§ Exercise description
Below are the entries. Transcribe exactly the lines from the one with "Given: Click the 2242MHz annotation label" through the one with "Click the $1M y-axis label", ends included, and leave out all others.

§ Dataset excerpts
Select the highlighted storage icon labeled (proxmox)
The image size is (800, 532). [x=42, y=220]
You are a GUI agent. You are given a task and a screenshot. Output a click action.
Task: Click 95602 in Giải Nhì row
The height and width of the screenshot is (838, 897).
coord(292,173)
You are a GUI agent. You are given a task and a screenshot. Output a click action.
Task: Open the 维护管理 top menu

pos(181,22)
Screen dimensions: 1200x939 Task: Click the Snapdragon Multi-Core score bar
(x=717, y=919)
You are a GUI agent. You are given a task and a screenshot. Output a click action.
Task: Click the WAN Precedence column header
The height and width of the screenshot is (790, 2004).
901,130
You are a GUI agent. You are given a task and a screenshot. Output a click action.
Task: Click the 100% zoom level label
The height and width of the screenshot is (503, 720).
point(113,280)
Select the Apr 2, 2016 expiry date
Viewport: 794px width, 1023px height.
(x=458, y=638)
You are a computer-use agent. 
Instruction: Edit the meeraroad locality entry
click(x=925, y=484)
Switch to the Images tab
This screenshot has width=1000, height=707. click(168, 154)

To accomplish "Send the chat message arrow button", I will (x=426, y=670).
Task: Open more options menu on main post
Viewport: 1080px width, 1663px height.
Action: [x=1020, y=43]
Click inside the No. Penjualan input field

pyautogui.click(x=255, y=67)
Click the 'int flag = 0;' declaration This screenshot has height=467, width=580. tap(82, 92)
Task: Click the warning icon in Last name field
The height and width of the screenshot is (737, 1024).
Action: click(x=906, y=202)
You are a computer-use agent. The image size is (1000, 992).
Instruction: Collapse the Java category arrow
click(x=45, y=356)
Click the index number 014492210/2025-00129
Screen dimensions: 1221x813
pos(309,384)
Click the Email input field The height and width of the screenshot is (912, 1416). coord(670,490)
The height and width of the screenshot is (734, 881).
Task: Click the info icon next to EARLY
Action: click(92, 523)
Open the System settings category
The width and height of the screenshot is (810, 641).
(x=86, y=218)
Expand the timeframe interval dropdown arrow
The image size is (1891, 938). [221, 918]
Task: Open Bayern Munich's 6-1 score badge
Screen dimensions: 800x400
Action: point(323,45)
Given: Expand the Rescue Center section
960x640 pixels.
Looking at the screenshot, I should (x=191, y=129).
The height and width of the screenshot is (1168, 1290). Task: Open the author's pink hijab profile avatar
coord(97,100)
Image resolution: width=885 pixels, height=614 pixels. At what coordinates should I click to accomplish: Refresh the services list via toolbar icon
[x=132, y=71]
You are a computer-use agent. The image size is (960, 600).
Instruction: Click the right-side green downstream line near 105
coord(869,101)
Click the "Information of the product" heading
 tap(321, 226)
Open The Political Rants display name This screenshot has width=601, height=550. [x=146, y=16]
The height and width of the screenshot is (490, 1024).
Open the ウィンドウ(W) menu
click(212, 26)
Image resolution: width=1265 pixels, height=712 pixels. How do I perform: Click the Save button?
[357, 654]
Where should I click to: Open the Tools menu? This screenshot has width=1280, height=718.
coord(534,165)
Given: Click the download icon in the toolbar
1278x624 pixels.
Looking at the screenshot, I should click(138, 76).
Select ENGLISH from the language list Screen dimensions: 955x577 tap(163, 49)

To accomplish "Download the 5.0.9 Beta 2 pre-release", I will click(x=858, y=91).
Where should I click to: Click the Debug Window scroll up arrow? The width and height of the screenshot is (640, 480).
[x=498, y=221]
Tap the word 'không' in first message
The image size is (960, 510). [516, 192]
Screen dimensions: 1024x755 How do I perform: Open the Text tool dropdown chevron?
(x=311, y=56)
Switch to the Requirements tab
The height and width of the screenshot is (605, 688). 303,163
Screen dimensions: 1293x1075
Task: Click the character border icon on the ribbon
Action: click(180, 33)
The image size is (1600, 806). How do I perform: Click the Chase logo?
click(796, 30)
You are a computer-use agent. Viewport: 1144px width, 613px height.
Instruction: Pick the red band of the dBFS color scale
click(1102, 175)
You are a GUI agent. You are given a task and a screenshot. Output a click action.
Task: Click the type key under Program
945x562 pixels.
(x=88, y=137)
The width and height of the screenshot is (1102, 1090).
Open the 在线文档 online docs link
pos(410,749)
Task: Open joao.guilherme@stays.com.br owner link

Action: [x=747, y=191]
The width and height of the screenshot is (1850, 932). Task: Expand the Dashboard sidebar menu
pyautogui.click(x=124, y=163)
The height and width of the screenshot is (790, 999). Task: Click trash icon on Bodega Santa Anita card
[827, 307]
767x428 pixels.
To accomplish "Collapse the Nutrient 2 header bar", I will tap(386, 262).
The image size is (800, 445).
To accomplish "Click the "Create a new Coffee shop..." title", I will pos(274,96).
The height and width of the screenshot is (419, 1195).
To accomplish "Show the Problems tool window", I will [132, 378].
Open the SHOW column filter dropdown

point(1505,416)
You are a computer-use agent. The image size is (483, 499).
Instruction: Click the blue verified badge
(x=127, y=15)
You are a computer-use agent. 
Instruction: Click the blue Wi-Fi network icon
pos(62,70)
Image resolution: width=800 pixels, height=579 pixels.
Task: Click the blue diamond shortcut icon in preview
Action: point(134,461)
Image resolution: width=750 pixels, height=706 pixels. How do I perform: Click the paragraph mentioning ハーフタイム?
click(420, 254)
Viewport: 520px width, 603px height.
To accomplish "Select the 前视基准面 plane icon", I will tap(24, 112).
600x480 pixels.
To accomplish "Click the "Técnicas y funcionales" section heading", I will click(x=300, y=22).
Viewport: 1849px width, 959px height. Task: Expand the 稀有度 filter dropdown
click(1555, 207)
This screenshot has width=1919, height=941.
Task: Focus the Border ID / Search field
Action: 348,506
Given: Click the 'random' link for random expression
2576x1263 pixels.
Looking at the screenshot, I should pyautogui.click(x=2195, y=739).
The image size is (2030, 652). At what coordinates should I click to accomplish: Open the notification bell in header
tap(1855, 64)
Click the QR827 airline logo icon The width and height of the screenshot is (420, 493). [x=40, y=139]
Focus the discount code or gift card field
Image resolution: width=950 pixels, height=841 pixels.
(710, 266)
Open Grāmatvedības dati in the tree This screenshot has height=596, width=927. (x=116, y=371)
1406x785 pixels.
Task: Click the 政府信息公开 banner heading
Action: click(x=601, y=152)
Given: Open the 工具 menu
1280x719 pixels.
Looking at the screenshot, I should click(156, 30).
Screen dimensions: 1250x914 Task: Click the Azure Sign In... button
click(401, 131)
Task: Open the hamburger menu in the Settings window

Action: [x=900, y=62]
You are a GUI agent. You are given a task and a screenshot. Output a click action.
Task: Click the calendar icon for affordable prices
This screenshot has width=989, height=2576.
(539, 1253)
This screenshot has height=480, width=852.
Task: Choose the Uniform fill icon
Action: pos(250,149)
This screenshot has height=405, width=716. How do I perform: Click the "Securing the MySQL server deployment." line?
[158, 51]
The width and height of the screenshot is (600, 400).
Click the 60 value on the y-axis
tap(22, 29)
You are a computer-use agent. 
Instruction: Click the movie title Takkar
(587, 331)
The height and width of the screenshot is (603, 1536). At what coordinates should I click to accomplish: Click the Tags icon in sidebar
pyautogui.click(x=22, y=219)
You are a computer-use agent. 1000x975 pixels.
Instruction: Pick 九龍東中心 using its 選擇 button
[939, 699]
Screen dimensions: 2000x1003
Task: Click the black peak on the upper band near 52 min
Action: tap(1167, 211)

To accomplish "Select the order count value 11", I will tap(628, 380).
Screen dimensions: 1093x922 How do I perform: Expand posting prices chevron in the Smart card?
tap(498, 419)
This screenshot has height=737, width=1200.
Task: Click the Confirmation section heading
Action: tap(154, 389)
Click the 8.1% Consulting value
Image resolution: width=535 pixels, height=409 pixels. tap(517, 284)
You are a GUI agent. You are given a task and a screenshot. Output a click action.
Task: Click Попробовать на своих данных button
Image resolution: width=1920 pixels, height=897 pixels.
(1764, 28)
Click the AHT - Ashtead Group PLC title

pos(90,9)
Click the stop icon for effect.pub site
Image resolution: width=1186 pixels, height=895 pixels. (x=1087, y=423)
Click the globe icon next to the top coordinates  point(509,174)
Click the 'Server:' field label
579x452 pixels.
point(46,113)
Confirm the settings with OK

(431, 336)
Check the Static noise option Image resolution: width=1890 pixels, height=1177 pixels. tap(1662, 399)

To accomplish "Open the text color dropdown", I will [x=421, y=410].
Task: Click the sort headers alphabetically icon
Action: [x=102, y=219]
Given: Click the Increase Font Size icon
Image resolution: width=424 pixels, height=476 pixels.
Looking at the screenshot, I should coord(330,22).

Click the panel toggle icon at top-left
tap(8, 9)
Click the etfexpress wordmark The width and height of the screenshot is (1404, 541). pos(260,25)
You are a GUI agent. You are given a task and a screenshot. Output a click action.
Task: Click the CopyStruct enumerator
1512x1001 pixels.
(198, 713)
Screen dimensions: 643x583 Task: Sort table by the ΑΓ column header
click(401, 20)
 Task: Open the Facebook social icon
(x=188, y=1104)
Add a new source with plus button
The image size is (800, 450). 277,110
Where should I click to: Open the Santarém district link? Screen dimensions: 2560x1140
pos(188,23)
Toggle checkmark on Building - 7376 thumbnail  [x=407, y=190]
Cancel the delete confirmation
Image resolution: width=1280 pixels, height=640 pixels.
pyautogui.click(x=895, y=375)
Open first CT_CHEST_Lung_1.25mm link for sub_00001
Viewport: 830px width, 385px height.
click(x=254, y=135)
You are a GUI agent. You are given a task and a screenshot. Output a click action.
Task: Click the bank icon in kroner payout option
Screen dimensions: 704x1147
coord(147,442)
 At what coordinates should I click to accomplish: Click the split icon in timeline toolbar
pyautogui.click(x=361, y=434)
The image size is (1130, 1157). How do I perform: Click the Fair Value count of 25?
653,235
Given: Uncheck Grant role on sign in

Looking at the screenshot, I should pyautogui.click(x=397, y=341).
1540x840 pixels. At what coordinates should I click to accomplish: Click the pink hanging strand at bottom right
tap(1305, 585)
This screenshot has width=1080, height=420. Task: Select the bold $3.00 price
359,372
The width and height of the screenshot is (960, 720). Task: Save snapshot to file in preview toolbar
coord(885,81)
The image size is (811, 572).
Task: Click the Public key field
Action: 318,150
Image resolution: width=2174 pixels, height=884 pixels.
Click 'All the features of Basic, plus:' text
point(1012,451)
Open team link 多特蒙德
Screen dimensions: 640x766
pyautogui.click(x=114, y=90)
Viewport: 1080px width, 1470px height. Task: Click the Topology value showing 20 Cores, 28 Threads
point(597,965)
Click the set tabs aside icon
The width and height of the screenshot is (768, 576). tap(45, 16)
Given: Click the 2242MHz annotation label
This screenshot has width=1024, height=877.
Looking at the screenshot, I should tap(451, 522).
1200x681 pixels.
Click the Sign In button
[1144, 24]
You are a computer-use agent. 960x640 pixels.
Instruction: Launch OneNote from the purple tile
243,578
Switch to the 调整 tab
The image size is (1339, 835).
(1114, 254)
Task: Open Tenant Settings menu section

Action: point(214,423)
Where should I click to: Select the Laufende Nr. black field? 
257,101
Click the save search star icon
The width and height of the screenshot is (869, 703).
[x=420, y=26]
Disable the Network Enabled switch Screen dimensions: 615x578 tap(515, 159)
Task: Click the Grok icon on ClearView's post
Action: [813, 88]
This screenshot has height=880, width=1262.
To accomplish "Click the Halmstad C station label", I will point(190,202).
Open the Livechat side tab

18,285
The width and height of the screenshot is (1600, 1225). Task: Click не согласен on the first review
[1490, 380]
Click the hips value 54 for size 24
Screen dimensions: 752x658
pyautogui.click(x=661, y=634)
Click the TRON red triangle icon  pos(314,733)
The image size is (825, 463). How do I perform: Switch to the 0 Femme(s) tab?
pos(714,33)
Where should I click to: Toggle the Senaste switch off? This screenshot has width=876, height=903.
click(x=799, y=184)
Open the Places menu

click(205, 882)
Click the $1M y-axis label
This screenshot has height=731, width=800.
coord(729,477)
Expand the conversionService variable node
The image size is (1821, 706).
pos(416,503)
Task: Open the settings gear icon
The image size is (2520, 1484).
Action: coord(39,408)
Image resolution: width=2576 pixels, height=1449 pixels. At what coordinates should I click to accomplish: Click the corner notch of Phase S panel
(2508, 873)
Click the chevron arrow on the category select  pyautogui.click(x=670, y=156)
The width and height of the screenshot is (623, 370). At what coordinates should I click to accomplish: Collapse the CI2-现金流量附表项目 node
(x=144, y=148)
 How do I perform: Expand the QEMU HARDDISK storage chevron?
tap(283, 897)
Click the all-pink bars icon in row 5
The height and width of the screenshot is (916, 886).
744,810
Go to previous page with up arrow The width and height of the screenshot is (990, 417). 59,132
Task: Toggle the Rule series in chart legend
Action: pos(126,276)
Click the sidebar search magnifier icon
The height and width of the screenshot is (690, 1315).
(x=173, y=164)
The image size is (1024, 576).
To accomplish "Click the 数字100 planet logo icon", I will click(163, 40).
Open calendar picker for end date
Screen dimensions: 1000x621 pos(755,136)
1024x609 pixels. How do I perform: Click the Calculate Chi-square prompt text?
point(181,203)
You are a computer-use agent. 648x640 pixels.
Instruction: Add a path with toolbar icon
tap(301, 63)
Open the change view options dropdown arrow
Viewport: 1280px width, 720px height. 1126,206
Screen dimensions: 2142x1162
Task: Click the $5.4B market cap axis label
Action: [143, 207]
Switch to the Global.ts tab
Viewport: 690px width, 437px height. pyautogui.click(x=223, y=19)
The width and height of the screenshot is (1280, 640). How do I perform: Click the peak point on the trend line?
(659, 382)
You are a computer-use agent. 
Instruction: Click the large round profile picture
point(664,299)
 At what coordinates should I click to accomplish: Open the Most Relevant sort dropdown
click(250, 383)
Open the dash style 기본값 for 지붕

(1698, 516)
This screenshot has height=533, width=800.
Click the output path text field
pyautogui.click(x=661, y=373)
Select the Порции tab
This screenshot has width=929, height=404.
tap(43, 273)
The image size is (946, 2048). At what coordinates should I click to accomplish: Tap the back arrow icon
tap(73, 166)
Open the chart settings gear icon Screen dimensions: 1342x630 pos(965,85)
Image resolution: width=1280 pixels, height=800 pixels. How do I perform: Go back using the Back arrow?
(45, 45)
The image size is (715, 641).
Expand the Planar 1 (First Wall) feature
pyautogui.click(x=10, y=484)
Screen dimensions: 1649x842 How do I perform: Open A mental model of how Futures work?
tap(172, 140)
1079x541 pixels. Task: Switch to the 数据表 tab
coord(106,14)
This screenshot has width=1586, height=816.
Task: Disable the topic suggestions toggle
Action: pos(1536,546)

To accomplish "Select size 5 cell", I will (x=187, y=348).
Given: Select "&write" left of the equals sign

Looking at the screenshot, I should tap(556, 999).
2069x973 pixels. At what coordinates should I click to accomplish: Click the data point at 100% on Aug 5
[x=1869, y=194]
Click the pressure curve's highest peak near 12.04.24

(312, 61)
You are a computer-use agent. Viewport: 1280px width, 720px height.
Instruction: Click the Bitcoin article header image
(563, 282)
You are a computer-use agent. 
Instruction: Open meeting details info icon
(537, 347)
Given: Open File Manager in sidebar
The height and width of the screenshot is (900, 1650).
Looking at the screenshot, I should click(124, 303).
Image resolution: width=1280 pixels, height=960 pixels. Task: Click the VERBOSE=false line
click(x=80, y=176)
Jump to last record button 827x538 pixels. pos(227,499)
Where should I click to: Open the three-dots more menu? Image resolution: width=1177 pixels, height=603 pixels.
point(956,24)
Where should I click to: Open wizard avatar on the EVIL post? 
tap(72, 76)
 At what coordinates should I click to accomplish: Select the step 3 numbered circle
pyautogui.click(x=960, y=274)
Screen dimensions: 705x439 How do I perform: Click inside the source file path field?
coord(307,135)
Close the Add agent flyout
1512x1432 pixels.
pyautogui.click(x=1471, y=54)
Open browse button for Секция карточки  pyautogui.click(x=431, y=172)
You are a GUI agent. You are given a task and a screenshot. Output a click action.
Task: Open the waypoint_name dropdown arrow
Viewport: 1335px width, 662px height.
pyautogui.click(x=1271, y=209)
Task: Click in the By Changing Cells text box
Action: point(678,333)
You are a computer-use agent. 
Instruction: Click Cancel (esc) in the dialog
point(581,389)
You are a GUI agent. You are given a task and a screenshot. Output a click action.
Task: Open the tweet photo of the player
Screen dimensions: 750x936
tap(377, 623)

§ Completed task
Given: Click the 2242MHz annotation label
This screenshot has width=1024, height=877.
Looking at the screenshot, I should tap(451, 522).
1200x681 pixels.
Click the Sign In button
[1144, 24]
You are a computer-use agent. 960x640 pixels.
Instruction: Launch OneNote from the purple tile
243,578
Switch to the 调整 tab
The image size is (1339, 835).
(1114, 254)
Task: Open Tenant Settings menu section

Action: point(214,423)
Where should I click to: Select the Laufende Nr. black field? 
257,101
Click the save search star icon
The width and height of the screenshot is (869, 703).
[x=420, y=26]
Disable the Network Enabled switch Screen dimensions: 615x578 tap(515, 159)
Task: Click the Grok icon on ClearView's post
Action: [813, 88]
This screenshot has height=880, width=1262.
To accomplish "Click the Halmstad C station label", I will point(190,202).
Open the Livechat side tab

18,285
The width and height of the screenshot is (1600, 1225). Task: Click не согласен on the first review
[1490, 380]
Click the hips value 54 for size 24
Screen dimensions: 752x658
pyautogui.click(x=661, y=634)
Click the TRON red triangle icon  pos(314,733)
The image size is (825, 463). How do I perform: Switch to the 0 Femme(s) tab?
pos(714,33)
Where should I click to: Toggle the Senaste switch off? This screenshot has width=876, height=903.
click(x=799, y=184)
Open the Places menu

click(205, 882)
Click the $1M y-axis label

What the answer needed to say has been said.